Woody928 wrote:The car is used as a toy, albeit that it is my only car, I have only covered around 4000 miles or so in the last year (likely the same annual mileage going forward)....The car is used as a fast road car, doing some long distance trips and very occasional track use.
What are my options? How do they compare? What do they cost? Whats the difference between getting Coilovers or Shocks and lowering springs bearing in mind the cars use?
The use of lowering springs on a shock which was not designed to use them in the first place inevitably means you are compromising the latter's performance. The piston stroke is restricted below it's designed operating range which, without changes to the valving, means impaired operation. You are very likely to hit the bump stops on poorly surfaced roads. My original red Rev 3 tubby had had -40mm springs (make unknown) fitted to the stock black Bilsteins by the previous owner. The result in short order was totally knackered shocks. The ride comfort was appalling and the car skittered on bumpy B roads. I got shot of them and replaced them with BC coilovers which are now on my Rev 4.
T2 is/has always been set up specifically for the purposes you mention above.
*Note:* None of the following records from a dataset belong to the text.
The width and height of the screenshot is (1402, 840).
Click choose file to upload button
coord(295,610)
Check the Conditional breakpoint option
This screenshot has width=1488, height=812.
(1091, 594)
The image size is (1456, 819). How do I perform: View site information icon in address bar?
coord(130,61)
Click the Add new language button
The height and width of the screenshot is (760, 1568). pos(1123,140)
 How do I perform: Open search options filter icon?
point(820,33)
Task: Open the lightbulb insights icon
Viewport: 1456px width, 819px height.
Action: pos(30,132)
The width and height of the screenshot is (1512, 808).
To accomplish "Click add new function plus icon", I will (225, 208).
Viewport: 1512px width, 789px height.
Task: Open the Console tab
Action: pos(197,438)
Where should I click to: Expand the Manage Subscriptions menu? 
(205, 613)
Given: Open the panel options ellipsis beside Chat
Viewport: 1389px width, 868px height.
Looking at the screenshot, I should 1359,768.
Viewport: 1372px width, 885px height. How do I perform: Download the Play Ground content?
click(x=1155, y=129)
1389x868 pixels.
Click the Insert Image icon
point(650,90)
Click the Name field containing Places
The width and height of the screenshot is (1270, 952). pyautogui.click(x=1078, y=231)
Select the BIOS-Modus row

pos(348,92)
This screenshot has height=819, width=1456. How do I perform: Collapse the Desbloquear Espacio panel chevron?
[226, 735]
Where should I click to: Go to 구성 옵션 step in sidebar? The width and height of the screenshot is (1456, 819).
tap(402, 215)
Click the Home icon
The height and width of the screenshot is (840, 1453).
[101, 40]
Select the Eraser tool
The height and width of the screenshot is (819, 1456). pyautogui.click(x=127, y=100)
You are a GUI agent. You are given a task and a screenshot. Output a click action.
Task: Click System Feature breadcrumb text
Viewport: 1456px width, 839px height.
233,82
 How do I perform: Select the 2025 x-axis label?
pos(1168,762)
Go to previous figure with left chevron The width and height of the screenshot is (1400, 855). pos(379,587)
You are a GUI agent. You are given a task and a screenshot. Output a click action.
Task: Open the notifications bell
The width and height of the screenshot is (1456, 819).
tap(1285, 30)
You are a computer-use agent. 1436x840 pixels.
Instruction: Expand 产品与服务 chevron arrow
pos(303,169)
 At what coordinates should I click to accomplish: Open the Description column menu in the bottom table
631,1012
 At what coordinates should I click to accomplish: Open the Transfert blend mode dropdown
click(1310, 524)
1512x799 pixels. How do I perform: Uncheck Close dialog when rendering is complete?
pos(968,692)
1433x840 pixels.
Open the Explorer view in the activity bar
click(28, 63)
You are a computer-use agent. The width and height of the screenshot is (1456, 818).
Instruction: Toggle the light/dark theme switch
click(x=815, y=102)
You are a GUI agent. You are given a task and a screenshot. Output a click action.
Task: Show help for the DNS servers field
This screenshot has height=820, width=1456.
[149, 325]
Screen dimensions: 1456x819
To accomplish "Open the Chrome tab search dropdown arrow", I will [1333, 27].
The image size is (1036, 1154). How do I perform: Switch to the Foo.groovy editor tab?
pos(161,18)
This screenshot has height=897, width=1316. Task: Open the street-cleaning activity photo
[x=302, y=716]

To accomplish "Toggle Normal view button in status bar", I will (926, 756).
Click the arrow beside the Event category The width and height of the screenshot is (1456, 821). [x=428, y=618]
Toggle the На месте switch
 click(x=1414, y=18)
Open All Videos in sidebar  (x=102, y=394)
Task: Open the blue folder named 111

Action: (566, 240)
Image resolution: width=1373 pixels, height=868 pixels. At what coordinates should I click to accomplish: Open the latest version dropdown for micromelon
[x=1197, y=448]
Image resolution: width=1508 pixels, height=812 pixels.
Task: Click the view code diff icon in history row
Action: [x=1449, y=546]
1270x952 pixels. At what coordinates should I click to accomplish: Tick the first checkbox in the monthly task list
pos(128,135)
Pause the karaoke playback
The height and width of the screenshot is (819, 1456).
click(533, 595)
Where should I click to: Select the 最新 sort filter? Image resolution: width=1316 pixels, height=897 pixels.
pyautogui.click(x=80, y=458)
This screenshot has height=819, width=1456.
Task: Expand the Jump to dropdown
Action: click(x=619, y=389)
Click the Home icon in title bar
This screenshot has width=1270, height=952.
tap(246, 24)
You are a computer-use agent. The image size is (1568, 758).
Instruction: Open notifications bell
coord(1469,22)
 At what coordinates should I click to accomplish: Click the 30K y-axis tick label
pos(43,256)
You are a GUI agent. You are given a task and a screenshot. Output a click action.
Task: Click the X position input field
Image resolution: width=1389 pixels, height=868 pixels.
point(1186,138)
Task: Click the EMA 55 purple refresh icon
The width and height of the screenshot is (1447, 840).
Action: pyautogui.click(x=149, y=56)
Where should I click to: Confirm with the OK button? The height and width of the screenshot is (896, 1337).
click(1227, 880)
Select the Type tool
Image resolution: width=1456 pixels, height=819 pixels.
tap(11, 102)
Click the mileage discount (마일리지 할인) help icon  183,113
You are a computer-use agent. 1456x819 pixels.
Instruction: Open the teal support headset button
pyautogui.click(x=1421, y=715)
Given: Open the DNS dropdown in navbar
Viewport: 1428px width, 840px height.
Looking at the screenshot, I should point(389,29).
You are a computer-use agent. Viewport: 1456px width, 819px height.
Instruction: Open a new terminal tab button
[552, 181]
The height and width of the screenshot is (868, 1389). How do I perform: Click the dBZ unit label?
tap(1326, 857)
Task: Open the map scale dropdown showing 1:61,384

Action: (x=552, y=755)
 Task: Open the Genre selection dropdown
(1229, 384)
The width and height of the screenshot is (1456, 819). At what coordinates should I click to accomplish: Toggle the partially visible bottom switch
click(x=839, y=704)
The KW Variant 3s which had been fitted around 9 years ago were showing their age and one suffered a fractured spring last autumn when I failed to avoid a horrendous pothole on the apex of a bend. KWs are an excellent product (they should be at £1350 a set!) but that was a bit steep for my blood so I replaced them with BCs. The KWs are designed to be used with the stock top mounts, so are not camber adjustable unless you buy separate pillowball ones which will put a further dent in the budget!
The big advantage with coilovers - BCs or HSDs - is that you get adjustable front top mounts included in the price, plus the design means the spring length stays constant irrespective of the ride height. The latter is easily changed should you desire it.
HM had problems with his BCs. I don't know the cause nor can I speculate on what it might be. All I can say is that AFAIK shinny and I were the earliest users of them on here (over 5 years ago - well before HM) and mine have performed faultlessly on two different cars in that time.
If you don't want to go down that route, you could use yellow B6 Bilsteins (non rebuildable) or Koni/Spax struts (which are, with new inserts) but the point about lowering springs is still valid re non-rebuildable shocks. With inserts you should be able to get ones which have been designed for use with shorter than stock springs.
The mistake that so many people make is failing to understand that a car's suspension should be treated as a single dynamic unit: the component parts must all work in harmony. Mess with just one in isolation and you risk upsetting the overall balance.